Early Hollywood western star Tom Mix bought the building in the late ’20s, renovated and renamed it The Log Cabin, and moved his family there for a few years. As the story goes, Mix had his horse Tony buried under the basement floor. But I don’t buy this, as Tony The Wonder Horse outlived Mix, dying in 1942 — two years after Mix died in a car crash in Arizona.

In the 1960s, architect Robert Byrd had a cottage built behind the main building. The property was sold to actress Bessie Love, who lived in the cottage, now referred to as the Upper Tree House. This is the only remaining structure following a 1981 fire which razed the main house. Fania Mae “Fannie” Jones Pearson bought the property and the Houdini estate in the 1950s, initially to build a girls’ school. She rented out the cabin — first to artist Vito Paulekas in 1967, and then more famously, to Frank Zappa from May to September 1968.

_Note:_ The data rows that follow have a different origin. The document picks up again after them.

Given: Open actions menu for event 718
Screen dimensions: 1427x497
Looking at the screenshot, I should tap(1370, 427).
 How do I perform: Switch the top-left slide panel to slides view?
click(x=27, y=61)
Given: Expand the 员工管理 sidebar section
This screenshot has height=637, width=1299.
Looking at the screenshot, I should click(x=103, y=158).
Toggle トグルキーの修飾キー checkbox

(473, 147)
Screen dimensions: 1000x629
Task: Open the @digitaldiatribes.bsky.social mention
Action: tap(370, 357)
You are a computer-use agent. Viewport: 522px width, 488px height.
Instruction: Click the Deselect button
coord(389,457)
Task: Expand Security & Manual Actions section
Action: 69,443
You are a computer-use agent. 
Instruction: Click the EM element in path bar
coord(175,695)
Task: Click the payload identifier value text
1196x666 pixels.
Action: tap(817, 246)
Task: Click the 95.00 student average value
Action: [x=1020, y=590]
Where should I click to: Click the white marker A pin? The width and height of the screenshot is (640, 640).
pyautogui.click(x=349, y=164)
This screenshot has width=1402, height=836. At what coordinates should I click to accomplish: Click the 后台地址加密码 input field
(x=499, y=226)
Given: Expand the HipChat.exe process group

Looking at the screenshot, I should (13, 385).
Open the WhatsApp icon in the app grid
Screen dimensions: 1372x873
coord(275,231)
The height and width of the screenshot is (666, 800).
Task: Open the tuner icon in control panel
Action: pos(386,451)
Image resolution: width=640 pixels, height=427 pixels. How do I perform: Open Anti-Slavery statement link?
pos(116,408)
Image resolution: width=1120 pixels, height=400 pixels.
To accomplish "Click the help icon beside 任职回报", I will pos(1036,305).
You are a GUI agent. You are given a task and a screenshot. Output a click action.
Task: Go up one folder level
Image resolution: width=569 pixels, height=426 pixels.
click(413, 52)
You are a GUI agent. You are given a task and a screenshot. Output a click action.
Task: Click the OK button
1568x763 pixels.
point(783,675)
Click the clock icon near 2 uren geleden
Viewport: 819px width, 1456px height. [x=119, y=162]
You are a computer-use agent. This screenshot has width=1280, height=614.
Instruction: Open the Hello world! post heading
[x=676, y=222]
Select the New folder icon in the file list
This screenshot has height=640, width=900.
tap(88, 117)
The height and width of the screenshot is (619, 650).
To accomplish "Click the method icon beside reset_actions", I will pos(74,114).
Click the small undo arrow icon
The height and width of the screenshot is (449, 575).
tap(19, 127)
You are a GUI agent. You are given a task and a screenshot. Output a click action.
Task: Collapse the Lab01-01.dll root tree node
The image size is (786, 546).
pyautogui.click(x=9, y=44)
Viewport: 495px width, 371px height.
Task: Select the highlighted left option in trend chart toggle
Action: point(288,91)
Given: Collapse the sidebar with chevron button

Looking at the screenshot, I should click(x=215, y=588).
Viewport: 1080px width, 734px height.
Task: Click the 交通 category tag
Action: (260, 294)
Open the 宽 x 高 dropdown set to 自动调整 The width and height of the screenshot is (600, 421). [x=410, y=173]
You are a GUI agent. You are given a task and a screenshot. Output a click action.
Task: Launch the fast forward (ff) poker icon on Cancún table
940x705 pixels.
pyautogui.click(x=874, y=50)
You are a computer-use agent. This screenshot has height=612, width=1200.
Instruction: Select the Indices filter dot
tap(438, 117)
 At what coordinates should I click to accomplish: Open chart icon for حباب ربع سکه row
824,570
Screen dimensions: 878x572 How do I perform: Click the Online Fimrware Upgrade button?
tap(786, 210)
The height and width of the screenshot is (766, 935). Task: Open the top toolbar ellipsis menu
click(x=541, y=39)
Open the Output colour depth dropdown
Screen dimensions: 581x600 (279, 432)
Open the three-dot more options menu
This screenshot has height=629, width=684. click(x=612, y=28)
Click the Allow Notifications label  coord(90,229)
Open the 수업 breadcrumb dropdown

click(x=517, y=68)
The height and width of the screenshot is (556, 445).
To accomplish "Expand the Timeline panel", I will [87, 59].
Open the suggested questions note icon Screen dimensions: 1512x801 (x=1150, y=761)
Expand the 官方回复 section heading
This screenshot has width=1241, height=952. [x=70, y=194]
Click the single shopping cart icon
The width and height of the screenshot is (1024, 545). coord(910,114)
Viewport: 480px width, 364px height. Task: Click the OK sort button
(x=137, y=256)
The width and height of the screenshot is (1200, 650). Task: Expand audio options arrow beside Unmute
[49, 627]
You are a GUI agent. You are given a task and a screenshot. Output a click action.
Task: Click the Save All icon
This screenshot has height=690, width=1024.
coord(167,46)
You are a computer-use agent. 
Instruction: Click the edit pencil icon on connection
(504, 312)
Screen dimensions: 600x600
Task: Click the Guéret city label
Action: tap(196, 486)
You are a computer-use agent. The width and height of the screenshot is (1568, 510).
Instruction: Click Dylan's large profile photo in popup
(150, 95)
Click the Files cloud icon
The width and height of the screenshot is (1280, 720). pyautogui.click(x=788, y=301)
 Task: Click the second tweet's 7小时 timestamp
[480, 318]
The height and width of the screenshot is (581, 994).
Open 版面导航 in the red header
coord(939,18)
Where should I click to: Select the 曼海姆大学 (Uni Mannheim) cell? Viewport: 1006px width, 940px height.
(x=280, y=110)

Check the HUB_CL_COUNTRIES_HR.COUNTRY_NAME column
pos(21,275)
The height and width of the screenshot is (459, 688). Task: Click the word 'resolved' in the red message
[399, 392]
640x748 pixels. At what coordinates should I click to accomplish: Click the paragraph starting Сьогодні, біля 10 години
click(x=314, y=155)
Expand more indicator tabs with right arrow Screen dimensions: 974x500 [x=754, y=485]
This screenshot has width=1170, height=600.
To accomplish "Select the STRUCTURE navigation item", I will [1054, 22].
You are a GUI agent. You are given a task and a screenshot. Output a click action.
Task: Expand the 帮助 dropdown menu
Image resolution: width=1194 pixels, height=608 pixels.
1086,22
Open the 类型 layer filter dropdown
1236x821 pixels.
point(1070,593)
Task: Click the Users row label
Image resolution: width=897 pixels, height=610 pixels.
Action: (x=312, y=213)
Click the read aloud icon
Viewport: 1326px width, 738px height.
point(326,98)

The cabin is where Vito assembled a troupe of freak-scene dancers led by Carl Franzoni — aka Captain Fuck — who were tied to The Byrds, Love and Zappa’s Mothers Of Invention. The dancers became an attraction unto themselves, being essentially made up of the women who would become The GTOs (Girls Together Outrageously), and the psychedelic band Fraternity Of Man. They lived and rehearsed at the cabin, and split the rent with staff from The Oracle alternative newspaper, which put together its final issue (No. 12) in February ’68. During this time, dozens of people were either living or staying there. Franzoni and The Oracle moved out and Zappa moved in.

GTOs founding member Miss Pamela (Miller) first visited the home after being invited to a party by Franzoni. She ended up spending a great deal of time there after becoming a protégé of Zappa. In the cabin one night, Zappa suggested that Pamela and her friends — Mercy Fontenot, Christine Frka, Cynthia Wells, Sandra Rowe and Linda Parker — turn their freaky collective into a band. He eventually produced their one and only album, Permanent Damage (1969). Pamela enjoyed the structure and comfort provided by his wife Gail. Pamela, arguably the most famous rock ’n’ roll groupie of all time, would later serve as a babysitter and nanny to the Zappa children. Frka also worked as a babysitter and secretary for Zappa and the family. She also appeared on the cover of his 1970 album Hot Rats.

During their time renting the cabin, the Zappa family consisted of Frank, Gail, and their eight-month-old daughter Moon Unit. Dweezil was born a year after the family left. This was a productive time for Zappa, who — in addition to his own music — was launching his own Straight and Bizarre Records labels, signing groups like The GTOs and Alice Cooper. Cooper’s audition happened at the cabin — though the band mistakenly arrived at 7 a.m. rather than 7 p.m. as Zappa intended. He still signed them.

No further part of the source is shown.